Ibn ‘Āshūr menegaskan bahwa keadilan ('adl) tidak dapat dikurung oleh tafsir literal yang mengabaikan maslahat. Bila perempuan memiliki kompetensi, maka menolak kehadirannya di ruang publik justru bertentangan dengan maqāṣid syarī‘ah. Pandangan ini sejalan dengan semangat Al-Qur’an yang menekankan kesetaraan tanggung jawab dan pahala antara laki-laki dan perempuan.

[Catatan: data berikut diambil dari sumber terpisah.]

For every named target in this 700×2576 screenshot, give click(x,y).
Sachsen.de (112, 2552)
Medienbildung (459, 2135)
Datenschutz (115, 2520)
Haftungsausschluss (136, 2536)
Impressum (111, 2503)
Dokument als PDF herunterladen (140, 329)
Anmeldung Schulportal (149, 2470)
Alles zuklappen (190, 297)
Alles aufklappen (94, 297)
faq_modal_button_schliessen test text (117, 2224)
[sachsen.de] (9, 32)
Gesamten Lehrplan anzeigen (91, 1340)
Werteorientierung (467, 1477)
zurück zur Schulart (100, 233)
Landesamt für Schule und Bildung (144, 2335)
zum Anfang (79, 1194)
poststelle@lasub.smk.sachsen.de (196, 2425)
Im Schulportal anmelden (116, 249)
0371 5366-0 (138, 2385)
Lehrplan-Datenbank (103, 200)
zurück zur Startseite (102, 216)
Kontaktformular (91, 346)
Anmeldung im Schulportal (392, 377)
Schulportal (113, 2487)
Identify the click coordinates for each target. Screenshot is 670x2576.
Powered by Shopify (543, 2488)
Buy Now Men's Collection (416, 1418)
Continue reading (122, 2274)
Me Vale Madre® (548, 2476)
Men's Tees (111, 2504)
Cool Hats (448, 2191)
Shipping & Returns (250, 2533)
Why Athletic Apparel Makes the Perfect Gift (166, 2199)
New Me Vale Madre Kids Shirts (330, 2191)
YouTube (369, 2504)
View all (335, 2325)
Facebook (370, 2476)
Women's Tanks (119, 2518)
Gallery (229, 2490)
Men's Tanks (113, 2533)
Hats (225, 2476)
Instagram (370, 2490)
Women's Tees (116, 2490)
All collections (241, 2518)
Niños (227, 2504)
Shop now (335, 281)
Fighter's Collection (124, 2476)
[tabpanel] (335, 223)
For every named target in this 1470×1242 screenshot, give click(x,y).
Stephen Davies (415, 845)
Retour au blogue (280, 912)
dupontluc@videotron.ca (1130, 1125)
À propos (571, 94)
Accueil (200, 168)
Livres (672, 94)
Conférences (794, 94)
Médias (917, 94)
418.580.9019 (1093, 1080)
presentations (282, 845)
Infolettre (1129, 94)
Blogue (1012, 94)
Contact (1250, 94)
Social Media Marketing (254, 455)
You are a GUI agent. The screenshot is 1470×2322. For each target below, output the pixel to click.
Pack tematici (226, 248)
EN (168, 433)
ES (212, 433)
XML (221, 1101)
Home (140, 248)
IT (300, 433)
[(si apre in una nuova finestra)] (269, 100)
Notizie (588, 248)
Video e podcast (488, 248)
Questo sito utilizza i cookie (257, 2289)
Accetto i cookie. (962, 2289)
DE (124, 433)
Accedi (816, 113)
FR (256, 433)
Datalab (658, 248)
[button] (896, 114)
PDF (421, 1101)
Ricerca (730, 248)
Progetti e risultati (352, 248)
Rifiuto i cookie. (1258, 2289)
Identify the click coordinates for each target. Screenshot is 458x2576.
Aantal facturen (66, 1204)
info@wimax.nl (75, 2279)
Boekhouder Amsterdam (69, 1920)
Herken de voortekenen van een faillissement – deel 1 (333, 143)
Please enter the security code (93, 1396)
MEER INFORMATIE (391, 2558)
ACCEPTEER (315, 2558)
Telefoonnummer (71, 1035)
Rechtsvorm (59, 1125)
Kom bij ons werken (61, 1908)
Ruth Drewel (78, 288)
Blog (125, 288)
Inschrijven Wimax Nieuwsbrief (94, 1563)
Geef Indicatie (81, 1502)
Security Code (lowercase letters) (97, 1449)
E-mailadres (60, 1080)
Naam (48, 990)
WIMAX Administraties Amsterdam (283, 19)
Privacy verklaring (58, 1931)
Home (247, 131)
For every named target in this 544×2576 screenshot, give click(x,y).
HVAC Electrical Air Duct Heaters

Tatbiq hukumnya dapat berupa pembaruan regulasi negara Islam agar menghapus diskriminasi berbasis gender, termasuk memberikan perlindungan hukum bagi perempuan yang menjadi korban kekerasan domestik dan digital. Ini bukan westernisasi, melainkan aktualisasi nilai Islam yang sejati: menegakkan keadilan dan kemuliaan manusia.
B. Etika Lingkungan dalam Perspektif Syariat
Modernitas sering menciptakan ilusi kemajuan melalui penguasaan teknologi, padahal manusia sering kali mempercepat kerusakan alam. Polusi udara, deforestasi, dan eksploitasi sumber daya menjadi bukti bahwa modernitas sering gagal menjaga keseimbangan ekologis. Ini adalah bentuk simulakra: kemajuan yang menipu kesadaran manusia tentang tanggung jawabnya terhadap bumi.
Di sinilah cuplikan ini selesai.